DATA SUPPLIED:
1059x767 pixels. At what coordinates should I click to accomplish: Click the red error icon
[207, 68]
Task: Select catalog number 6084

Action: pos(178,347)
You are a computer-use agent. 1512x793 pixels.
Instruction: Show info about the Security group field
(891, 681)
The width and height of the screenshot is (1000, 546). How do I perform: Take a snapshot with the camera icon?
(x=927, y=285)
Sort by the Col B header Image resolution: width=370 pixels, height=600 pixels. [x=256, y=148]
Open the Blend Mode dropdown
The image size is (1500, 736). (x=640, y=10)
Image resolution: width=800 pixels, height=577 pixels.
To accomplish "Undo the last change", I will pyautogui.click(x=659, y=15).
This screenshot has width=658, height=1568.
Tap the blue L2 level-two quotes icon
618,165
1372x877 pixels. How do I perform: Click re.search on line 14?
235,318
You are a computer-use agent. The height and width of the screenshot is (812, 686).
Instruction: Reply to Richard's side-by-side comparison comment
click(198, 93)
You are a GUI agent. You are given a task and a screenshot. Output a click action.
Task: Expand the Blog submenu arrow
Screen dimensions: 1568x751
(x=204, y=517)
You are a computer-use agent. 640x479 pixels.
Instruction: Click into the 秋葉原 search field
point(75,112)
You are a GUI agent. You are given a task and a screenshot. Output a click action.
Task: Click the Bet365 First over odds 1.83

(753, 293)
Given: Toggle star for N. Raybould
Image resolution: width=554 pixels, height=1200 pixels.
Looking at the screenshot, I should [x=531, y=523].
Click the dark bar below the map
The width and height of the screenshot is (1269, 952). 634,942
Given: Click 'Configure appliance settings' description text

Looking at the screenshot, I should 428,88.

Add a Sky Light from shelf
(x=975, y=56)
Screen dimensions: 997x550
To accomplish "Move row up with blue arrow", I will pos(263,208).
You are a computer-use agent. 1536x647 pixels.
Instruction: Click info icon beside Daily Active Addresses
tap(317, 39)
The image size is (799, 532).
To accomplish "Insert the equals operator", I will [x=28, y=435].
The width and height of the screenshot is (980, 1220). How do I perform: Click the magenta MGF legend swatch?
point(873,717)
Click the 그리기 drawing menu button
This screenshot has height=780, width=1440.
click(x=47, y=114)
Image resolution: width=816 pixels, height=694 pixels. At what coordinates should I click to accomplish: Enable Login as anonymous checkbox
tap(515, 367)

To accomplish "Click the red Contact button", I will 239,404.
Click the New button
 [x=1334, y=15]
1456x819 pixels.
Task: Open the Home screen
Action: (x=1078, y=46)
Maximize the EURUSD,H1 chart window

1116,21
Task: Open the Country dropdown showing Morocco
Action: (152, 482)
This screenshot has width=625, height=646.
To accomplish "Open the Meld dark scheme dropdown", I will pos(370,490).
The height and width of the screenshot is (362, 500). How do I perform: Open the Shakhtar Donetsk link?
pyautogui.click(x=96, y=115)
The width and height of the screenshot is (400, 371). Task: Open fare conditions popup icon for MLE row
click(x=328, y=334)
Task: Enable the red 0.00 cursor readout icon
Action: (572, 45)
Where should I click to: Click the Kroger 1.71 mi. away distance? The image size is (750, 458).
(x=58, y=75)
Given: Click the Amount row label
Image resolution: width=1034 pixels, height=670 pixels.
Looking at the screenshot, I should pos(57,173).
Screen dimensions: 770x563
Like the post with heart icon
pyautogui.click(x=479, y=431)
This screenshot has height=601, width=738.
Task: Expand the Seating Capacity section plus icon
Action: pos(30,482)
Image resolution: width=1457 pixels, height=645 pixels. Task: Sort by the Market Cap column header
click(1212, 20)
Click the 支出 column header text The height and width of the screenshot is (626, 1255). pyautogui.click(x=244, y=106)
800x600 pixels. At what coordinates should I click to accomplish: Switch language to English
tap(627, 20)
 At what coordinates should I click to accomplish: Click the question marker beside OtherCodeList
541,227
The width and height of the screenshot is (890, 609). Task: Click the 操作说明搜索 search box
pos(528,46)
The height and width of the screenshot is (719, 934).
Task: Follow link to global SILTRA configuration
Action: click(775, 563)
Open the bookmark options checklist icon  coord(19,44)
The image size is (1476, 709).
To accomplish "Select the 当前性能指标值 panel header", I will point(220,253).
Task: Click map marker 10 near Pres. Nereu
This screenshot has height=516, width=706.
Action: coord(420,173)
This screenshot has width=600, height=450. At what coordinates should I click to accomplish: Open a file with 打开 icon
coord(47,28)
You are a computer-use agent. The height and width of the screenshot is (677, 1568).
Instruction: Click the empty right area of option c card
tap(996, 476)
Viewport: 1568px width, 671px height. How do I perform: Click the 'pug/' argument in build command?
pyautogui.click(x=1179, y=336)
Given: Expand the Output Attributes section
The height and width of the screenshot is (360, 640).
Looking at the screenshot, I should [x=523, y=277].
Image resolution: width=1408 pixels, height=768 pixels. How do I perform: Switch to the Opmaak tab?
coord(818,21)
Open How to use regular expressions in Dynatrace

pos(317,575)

INSTRUCTIONS TO FOLLOW: Return exactly the lines in the records above, beginning with the one that holds "marker beside OtherCodeList" and ending with the last.

ANSWER AREA:
 At what coordinates should I click to accomplish: Click the question marker beside OtherCodeList
541,227
The width and height of the screenshot is (890, 609). Task: Click the 操作说明搜索 search box
pos(528,46)
The height and width of the screenshot is (719, 934).
Task: Follow link to global SILTRA configuration
Action: click(775, 563)
Open the bookmark options checklist icon  coord(19,44)
The image size is (1476, 709).
To accomplish "Select the 当前性能指标值 panel header", I will point(220,253).
Task: Click map marker 10 near Pres. Nereu
This screenshot has height=516, width=706.
Action: coord(420,173)
This screenshot has width=600, height=450. At what coordinates should I click to accomplish: Open a file with 打开 icon
coord(47,28)
You are a computer-use agent. The height and width of the screenshot is (677, 1568).
Instruction: Click the empty right area of option c card
tap(996, 476)
Viewport: 1568px width, 671px height. How do I perform: Click the 'pug/' argument in build command?
pyautogui.click(x=1179, y=336)
Given: Expand the Output Attributes section
The height and width of the screenshot is (360, 640).
Looking at the screenshot, I should [x=523, y=277].
Image resolution: width=1408 pixels, height=768 pixels. How do I perform: Switch to the Opmaak tab?
coord(818,21)
Open How to use regular expressions in Dynatrace

pos(317,575)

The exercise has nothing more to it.